*** Selected passage

Torloisk House (sometimes referred to as Torluck House in 19th century references) on the Isle of Mull, Argyll and Bute, Scotland, was the family seat held by the Macleans of Torloisk. The house is protected as a Category B listed building.

==History==
In April 1588, Jonet Campbell was married at Torloisk and her son Lachlan Mor Maclean used the opportunity to revenge himself on his new stepfather John MacKane and some of the wedding guests.

The family seat is located on the Mull side of Loch Tua, and is known as Torloisk House.

This branch is descended from

I. Lachlan Og, First MacLean of Torloisk.

Second son of Sir Lachlan Mor Maclean. He received from his father a charter of the lands of Lehire-Torloisk, forfeited by the son of Ailean nan Sop, which was afterward confirmed by royal grant. He was present at the Battle of Gruinnart, and was severely wounded. He was a witness to a charter given by his father to Martin MacGillivray of Pennyghael, and subscribed himself in the Irish characters, Mise Lachin Mhac Gilleoin. He was an important man in his day, and was so influential that he was compelled to make his appearance before the privy council.

Torloisk House (and Torloisk Estate) as they now exist are the result of alterations and additions made under the ownership of Admiral William Compton, 4th Marquess of Northampton. The architect of the changes was Peter Lyle Barclay Henderson.

Lachlan Maclean built the original Georgian part to today's house in the 1770s, with money he had made from the kelp industry in the 18th century. Kelp was used as fertilizer and smelted to make iodine. The house was a charming, white coloured, well proportioned house (Wilmena de Normann's water colour painting of it is in the library). It remained so for almost 100 years until Lord William Compton inherited. ... William was a naval officer by profession and rose to the rank of Admiral.

******
*** Data provided

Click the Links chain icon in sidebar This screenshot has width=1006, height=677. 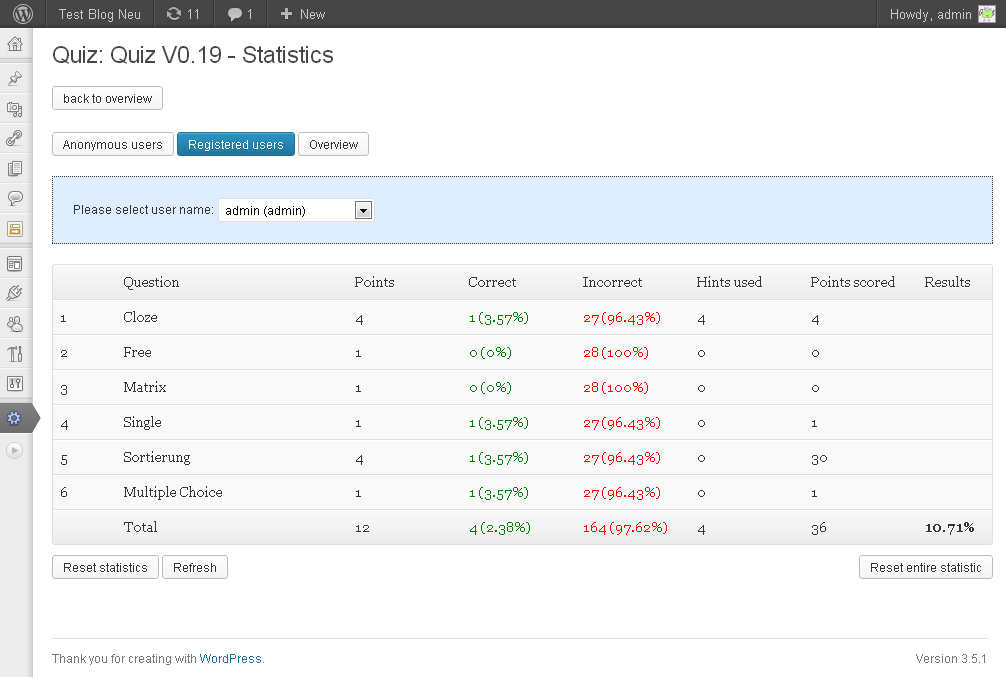tap(15, 139)
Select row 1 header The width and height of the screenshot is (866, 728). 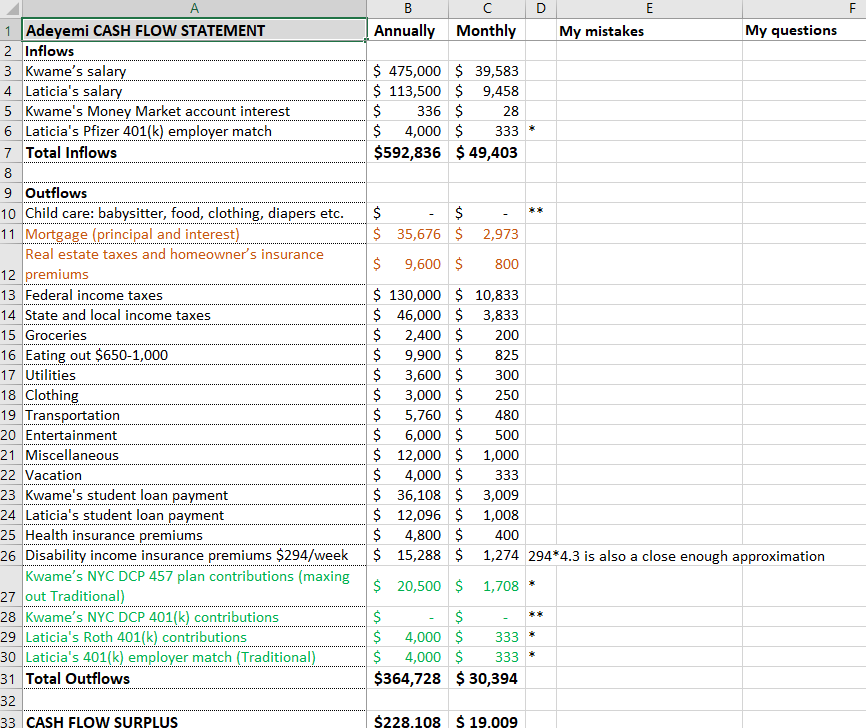(11, 30)
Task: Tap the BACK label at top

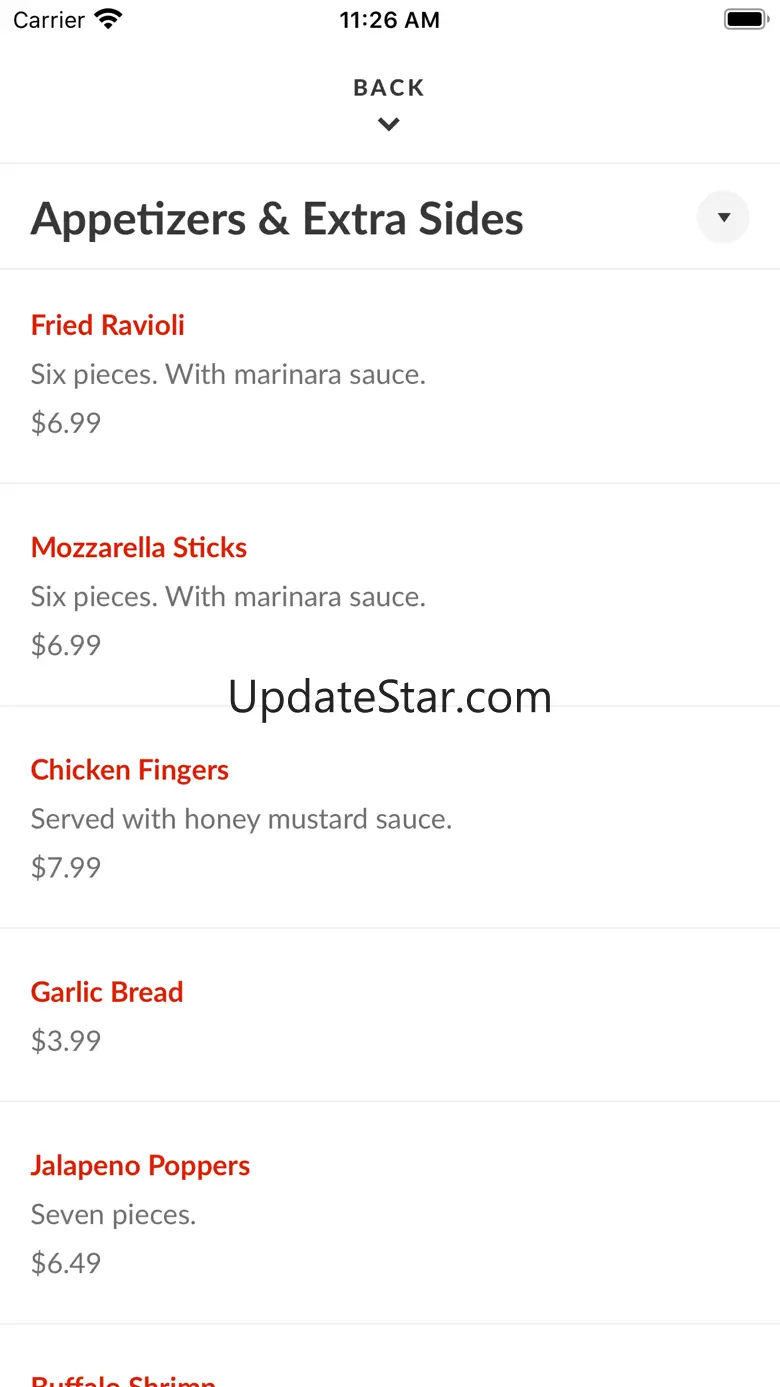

******

▸ **What you are asked to do**
Extend the Torloisk House passage onward from its final sentence. The listing comes from a source separate from the Torloisk House passage.

▸ **Expected answer**
==Pyromania==
There was an unusual case of pyromania at Torloisk House in the year 1848.

On Sunday, the 11th of November, the curtains of a bed were ignited, as was supposed, by lightning; a window-blind followed; and immediately afterwards the curtains of five rooms broke out one after another into a flame; even the towels hanging up in the kitchen were burnt. The next day a bed took fire, and it being thought advisable to carry the bed-linen into the coach-house for safety, it caught fire three or four times during the process of removal. In a few days the phenomenon was renewed. The furniture, books, and everything else of an inflammable nature were, with much labour, taken from the mansion, and again some body-linen burst into a flame on the way. Even after these precautions had been taken, and persons had been set to watch in every part of the house, the mysterious fires continued to haunt it until the 22nd of February, 1849. It was suspected from the first that they were the work of an incendiary, and upon a rigid examination of the household before the Fiscal-General and the Sheriff the mischief was traced to the daughter of the housekeeper, a young girl, who was on a visit to her mother. She had effected her purpose, which was perfectly motiveless, by concealing combustibles in different parts of the house.